## Task instructions
According to the speaker-coaching Q&A below, how much of a talk's opening content should be memorized word-for-word?

## Document passage
Man engaging the online webinar for Top Delivery Struggles Speakers Face & How to Combat Them

In our recent webinar Top Delivery Struggles Speakers Face we received many thoughtful questions. Here Jeff Davenport, Speaker Coach and Content Developer, answers the top questions received so you can expertly overcome the most common struggles speakers face and inspire your audience to act.

Any tips for overcoming the physical experiences of nervousness (shaky voice, sweating, fast heartbeat, etc.) when public speaking?

Nervousness can be caused by a wide array of factors including past public speaking experiences, who is in the audience, familiarity with the material, what you’ve eaten, and physiological predisposition. Without talking with you, it’s hard to get at exactly what’s going on under the hood of your brain that’s causing all those nervousness “tells.” But with that in mind, here are three things anyone can do to help abate at least some of the nervousness…

1) Know your material really well. This doesn’t mean memorizing it. Memorization can add a whole other level of nervousness (“What if I get that line wrong?! What if I forget my third point?!”). Just know the overall flow and how you’re going to transition from point to point. It’s also helpful to have your first 90 seconds of content memorized cold. Know that part word-for-word. If you nail the first minute and a half, you’ll feel less nervous, more confident, and ready to press on.

2) Know the room. If you’re presenting in an unfamiliar place, go get familiar with it. Walk all over the room. Sit in the chairs of the people who will be listening in person. More than anything, though, stand where you’ll be standing when you present, and run your rehearsal from that place. The more you can cut back on novelty when you present—seeing the space for the first time, presenting from that spot for the first time—the more your brain can focus on what you’re saying rather than where you’re saying it.

3) Eat something. Your stomach will act like it won’t want food, but it needs it. When you get nervous, your digestive system goes into hibernation mode and sends you signals that it doesn’t want food. (That’s what those butterflies in your belly are: signs of a temporarily shut down system.) This can cause low blood sugar which results in shaking, raised heartbeat, and all the other accompanying signs. To combat this, eat something. But don’t eat right before you’re going to present. Eat well in advance. Don’t skip breakfast. Get some food in your body at least an hour before you present (and drink water while you’re at it). This will help level out your sugars and keep your body feeling a bit calmer.

How much does overall self-awareness play a role in becoming an excellent communicator?

The short answer is: a lot. Here’s the longer answer…

When a communicator has a true understanding of both their strengths and weaknesses, they can leverage their strengths and work on their weaknesses. If they have any amount of misunderstanding of either, it can lead to mistakes or disaster.

I was working with someone recently who talked about how nervous they were when they spoke. I asked if the audience could tell. They said they could. I asked how. He didn’t have a good answer. In fact, his audience could NOT tell he was nervous. He had a wrong calibration around what the audience saw—and didn’t see. Because of this, he was starting on the wrong foot with poor self-awareness (“I come across as nervous to audiences.”)

Likewise, someone who thinks they’re dynamic and funny, but aren’t, is in for problems.

## Given data
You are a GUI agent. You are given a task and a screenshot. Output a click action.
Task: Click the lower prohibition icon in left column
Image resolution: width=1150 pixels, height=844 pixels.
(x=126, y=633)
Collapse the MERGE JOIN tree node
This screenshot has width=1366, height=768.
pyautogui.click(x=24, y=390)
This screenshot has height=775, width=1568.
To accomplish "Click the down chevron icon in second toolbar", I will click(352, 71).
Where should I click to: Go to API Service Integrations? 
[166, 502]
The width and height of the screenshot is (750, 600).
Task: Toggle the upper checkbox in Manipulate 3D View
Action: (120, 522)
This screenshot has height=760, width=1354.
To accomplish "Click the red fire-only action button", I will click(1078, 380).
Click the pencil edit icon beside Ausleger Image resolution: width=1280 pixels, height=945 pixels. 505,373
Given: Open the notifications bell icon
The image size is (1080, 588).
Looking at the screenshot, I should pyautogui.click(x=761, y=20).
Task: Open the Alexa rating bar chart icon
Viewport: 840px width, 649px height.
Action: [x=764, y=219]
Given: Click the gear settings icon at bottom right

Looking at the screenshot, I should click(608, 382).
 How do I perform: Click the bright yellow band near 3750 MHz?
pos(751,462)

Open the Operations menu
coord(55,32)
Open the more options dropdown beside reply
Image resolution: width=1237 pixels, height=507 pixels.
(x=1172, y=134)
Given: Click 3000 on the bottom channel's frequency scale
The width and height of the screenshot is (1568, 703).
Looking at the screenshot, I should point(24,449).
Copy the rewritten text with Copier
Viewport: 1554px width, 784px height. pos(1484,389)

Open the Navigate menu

## The answer
The first 90 seconds.